Сказав это, она повернулась и пошла прочь. Он бросился следом, побежал. Но все было как во сне: он гнался за ней, но не догонял, двигался медленнее и медленнее… Он видел, как призрачное дитя несется с неестественной скоростью и наконец скрывается за толстым стволом дерева. Хол-лидей рванулся вперед, подбежал… и застыл в неподвижности. Она исчезла.

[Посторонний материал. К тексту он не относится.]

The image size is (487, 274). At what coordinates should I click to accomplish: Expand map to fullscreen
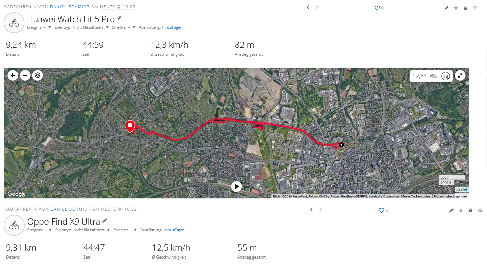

Он стоял посреди заледеневшей площади, в бессмысленной мольбе протягивая руки в пустоту и чувствуя на себе враждебные взгляды бездомных. Наконец он очнулся и пошел через площадь, отыскивая глазами машину. Забрался на водительское сиденье, включил обогреватель на полную мощность и, согреваясь, стал думать: неужели он сошел с ума? В виртуальной реальности что-то произошло с его головой. Что-то проникло туда и растревожило память, глубоко похороненную в подсознании. Потом задумался над тем, что посоветовал призрак, механическим движением завел мотор “форда” и заметил, что уже движется по городу с некоей целью, прибавляет скорость на мосту Квинсборо, въезжает на Лонг-Айленд, несется по шоссе № 495 через Квинс. Далеко к югу сияло облако света над аэропортом Джона Фицджеральда Кеннеди. Еще выше огни снижающихся самолетов составляли причудливый светящийся лабиринт. Целый час он ехал по этому шоссе и не встретил ни одного автомобиля. Холлидей прибавил скорость и откинулся на сиденье, слушая по радио негромкую классическую музыку.
Прошло много лет с тех пор, как он в последний раз ехал этим путем, но когда они с отцом договаривались о встрече, Холлидей настоял на ресторане, чтобы только не появляться в доме. Естественно, дом уже был другим, после пожара его перестроили иначе, но в том же стиле. Холлидею никогда не нравилось жить в нем. Новый дом казался самозванцем, в нем не было очарования того, прежнего жилища. Новое дерево, оседая, скрипело и стонало, а он приписывал это прогулкам неуспокоившегося духа.
По шоссе № 97 он свернул к берегу, а через двадцать минут сбросил скорость, проезжая мимо Блю-Поинт и череду дорогих вилл, выходящих фасадами к морю. Его отец жил в трех километрах дальше по побережью, у заросшей травой дороги, которая упиралась в дюны у самого уреза воды. Последние мили Холлидей буквально полз, как будто его разум не желал осуществлять то, что наметило подсознание.